Managing hunger during the strike

The physical impacts of a long-term hunger strike are intense, while particular danger lies in possible heart failure. According to Physicians for Human Rights-Israel, hunger strikers pass the life-endangering threshold after about 42 days without food, when malfunctioning of internal organs can occur. Most Palestinian hunger strikers took vitamins, minerals and salt, in addition to water. The long-term strikers Bilal Diab and Thaer Halahleh lost the ability to drink properly after 55 days and had difficulties swallowing. As a means to escalate their strike, they sometimes refused taking the supplements.

The long-term health repercussions after the hunger strike need to be monitored too. “After 77 days of starvation, going back to eat is also life endangering. You need specialists, neurologists, internal medicine,” Amany Dayif said, adding that IPS medical care was insufficient.

The IPS denied the accusation. “We have doctors in the prisons checking hunger strikers’ health every day. Since the strike is over, we are taking care that prisoners are eating slowly and that nothing hurts them,” Sivan Weizman, IPS spokesperson, told IRIN.

The right to visit

When Palestinian prisoners went on hunger strike, their relatives pitched solidarity tents in their home towns and were also fighting their own battle for improved conditions of family visits.

Photo: IRIN
About 4,500 Palestinian prisoners were being held in Israeli prisons similar to this one

For Nazmeh Mustafa from Jenin, visiting her husband in an Israeli prison has become a routine ordeal. She regularly takes a 12-hour-journey, crossing from oPt via military checkpoints into Israel, for a short meeting of 45 minutes.

“Once I left Jenin at 7am and came back at 11pm. The checkpoint was full of people,” Nazmeh Mustafa said ahead of a recent visit to the prison. “Only my two youngest daughters and I can visit. My 21-year-old son saw his father once in six years,” she added.

Only immediate family members of Palestinians, such as spouses, parents, siblings, and children, are allowed to visit relatives in Israeli prisons. Any over 15 need to apply for a visiting permit through the International Committee of the Red Cross (ICRC), which forwards the applications to the issuing authority, the Israeli Civil Administration.

There are two kinds of visiting permits: A one-year permit that allows visits about every two weeks, and a so-called security permit, which allows only for a single visit within 45 days, sometimes a few times a year. But for young men aged 16-35, security permits are rare, usually issued only once a year, Dima Mahajneh, field officer at the Jenin office of the ICRC, told IRIN. “No matter if they pose a real security threat, or not.”

The ICRC mediates between the relatives and the Israeli authorities in issuing permits and organizes the transportation, but the process is nevertheless difficult for prisoners’ relatives.

“The whole mechanism of applying for permits is highly bureaucratic.
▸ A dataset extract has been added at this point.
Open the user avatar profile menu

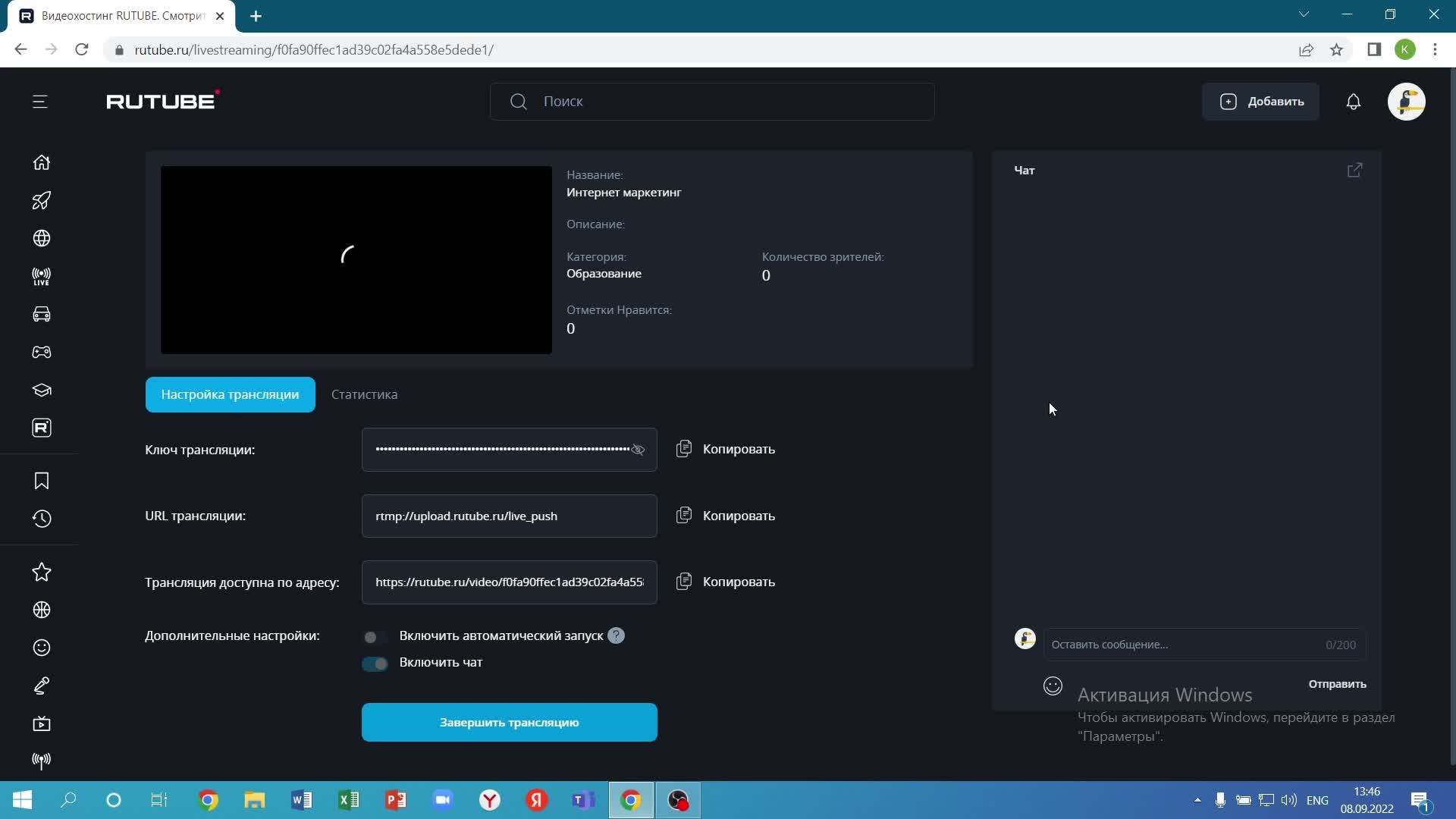coord(1406,102)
It takes months and months to get a permit. And most don’t get any permit in the end,” Hamoked’s Dani Shenhar said. 

The Fourth Geneva Convention (Article 116) regulates the right to visit, saying that “every internee shall be allowed to receive visitors, especially near relatives, at regular intervals and as frequently as possible”.

“I really hope that Israel will improve the conditions for family visits after this agreement,” said Aber Issa Zakarni. Since her husband was arrested in December 2011, she has not seen him. Her 22-year-old daughter Zeina was denied a permit, too, “because of security reasons”, she said. Only Zeina’s seven-year-old sister Yaffa has seen her father regularly.

“Once she cried so much that an officer let her through the door to hug her father,” Aber said, adding: “I believe that the hunger strike was the only weapon left to the prisoners. Israel can detain us in a cell, but under occupation it feels like in prison anyway.”